Existing vision-language models exhibit limited generalization on unseen charts due to insufficient abstract, symbolic, and quantitative reasoning capabilities. To address this, this work proposes Chart-RL, the first framework to integrate mathematically verifiable rewards into reinforcement learning for chart question answering, thereby enhancing both reasoning and generalization. The approach demonstrates that task difficulty is more critical than data volume: training on merely 10 complex samples outperforms using 6,000 simple ones. Chart-RL achieves performance gains of 16.7% and 11.5% on MultChartQA and ChartInsights, respectively, and surpasses baselines on 18 out of 25 perturbed chart types, showcasing strong cross-domain transferability.
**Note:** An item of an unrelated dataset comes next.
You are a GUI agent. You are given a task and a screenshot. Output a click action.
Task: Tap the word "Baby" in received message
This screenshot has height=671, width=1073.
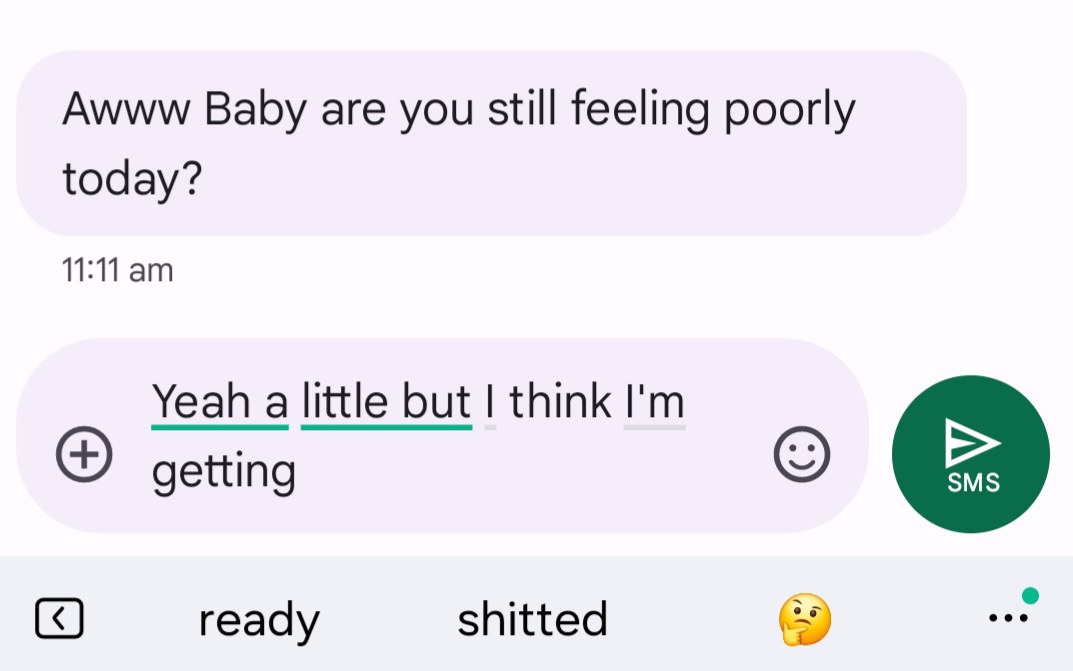[255, 110]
Accurate chart comprehension represents a critical challenge in advancing multimodal learning systems, as extensive information is compressed into structured visual representations. However, existing vision-language models (VLMs) frequently struggle to generalize on unseen charts because it requires abstract, symbolic, and quantitative reasoning over structured visual representations. In this work, we introduce Chart-RL, an effective reinforcement learning (RL) method that employs mathematically verifiable rewards to enhance chart question answering in VLMs. Our experiments demonstrate that Chart-RL consistently outperforms supervised fine-tuning (SFT) across different chart understanding benchmarks, achieving relative improvements of 16.7% on MutlChartQA, and 11.5% on ChartInsights. We conduct robustness analysis, where Chart-RL achieves enhanced performance in 18 of 25 perturbed chart categories, demonstrating strong consistency and reasoning capability across visual variations. Furthermore, we demonstrate that task difficulty and inherent complexity are more critical than data quantity in RL training. For instance, Chart-RL trained on merely 10 complex chart-query examples significantly outperforms models trained on over 6,000 simple examples. Additionally, training on challenging reasoning tasks not only improves in-domain generalization relative to simpler tasks, but also facilitate strong transfer to out-of-domain visual mathematical problems.